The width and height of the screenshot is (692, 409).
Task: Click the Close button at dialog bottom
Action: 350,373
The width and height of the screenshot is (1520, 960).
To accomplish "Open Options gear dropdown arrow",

==

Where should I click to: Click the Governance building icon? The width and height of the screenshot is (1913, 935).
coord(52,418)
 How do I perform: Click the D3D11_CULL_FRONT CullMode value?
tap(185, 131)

* * *

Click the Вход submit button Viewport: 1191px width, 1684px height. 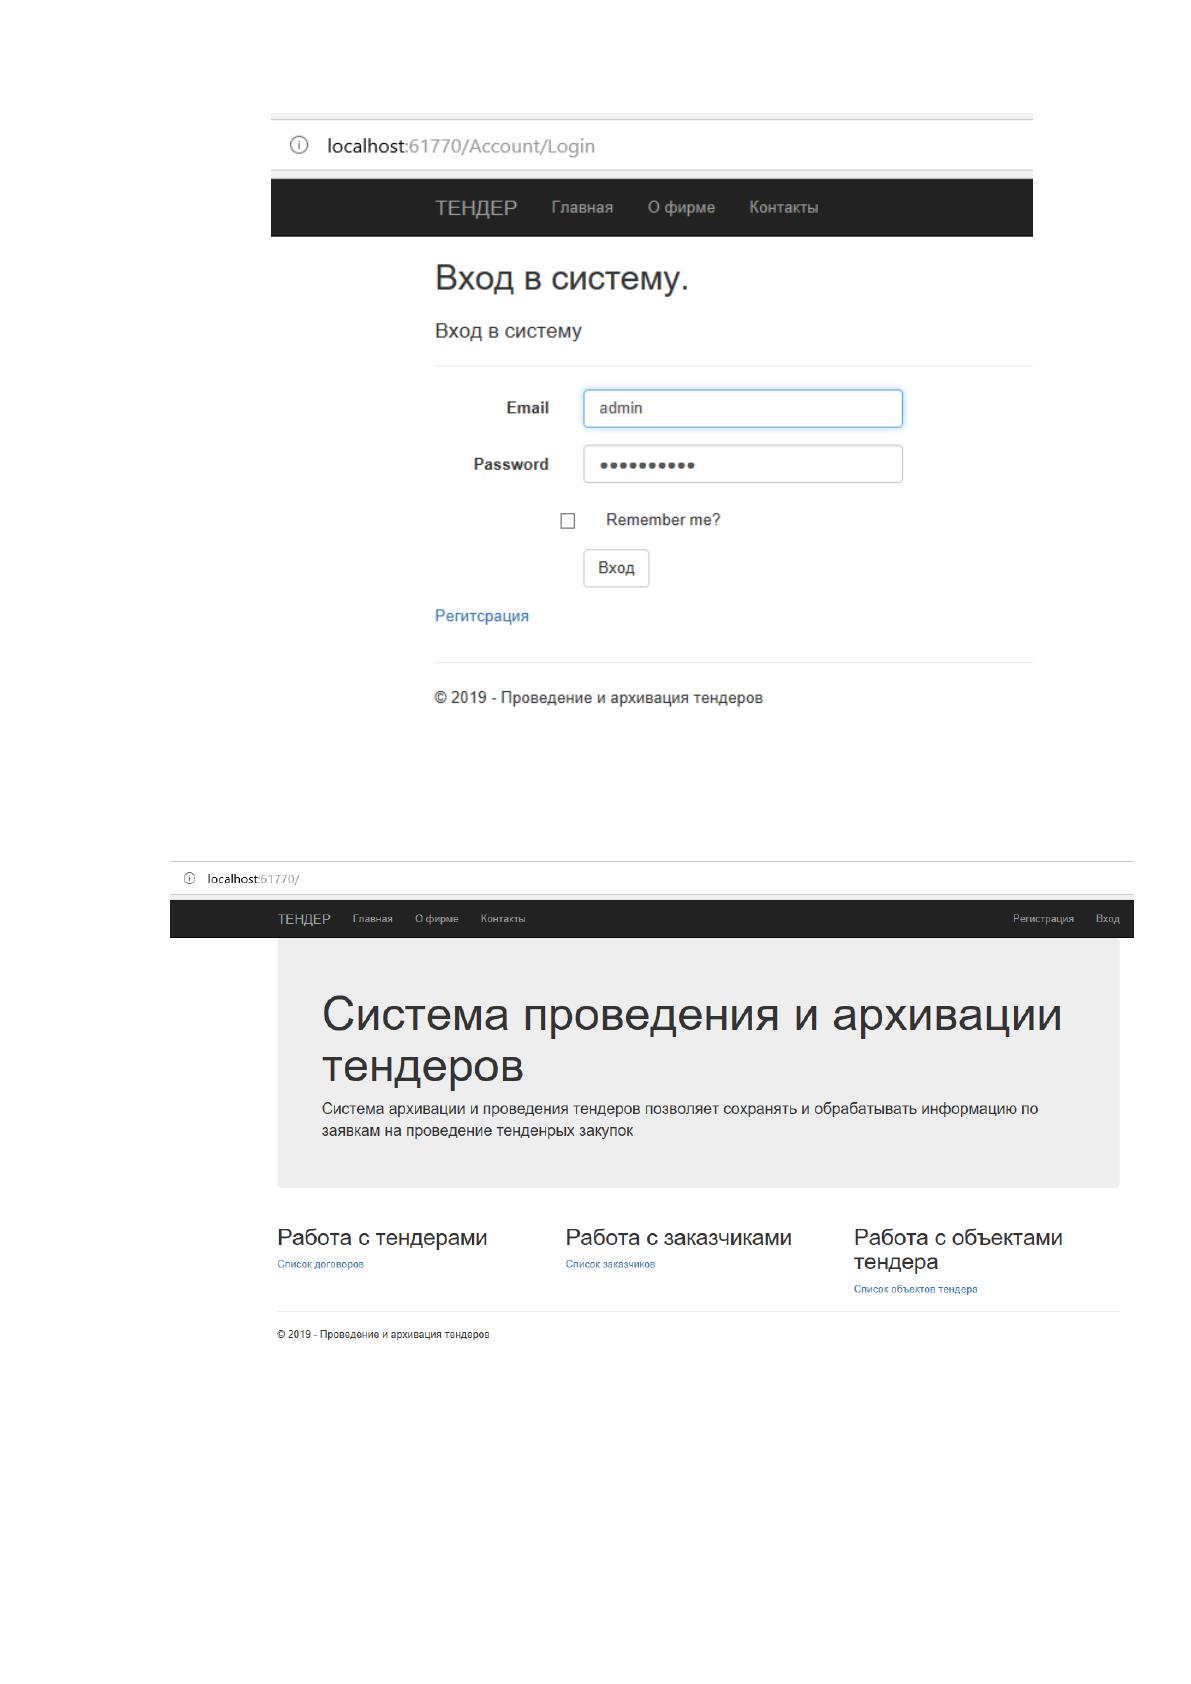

- **ABOUT THIS EXERCISE**: With the line holding "The width and height of the screenshot is (1520, 960)." as the first and the line holding "Options gear dropdown" as the last, please transcribe exactly the lines of the material above in that range and nothing else.

- **SOLUTION TO THIS PROBLEM**:
The width and height of the screenshot is (1520, 960).
To accomplish "Open Options gear dropdown arrow",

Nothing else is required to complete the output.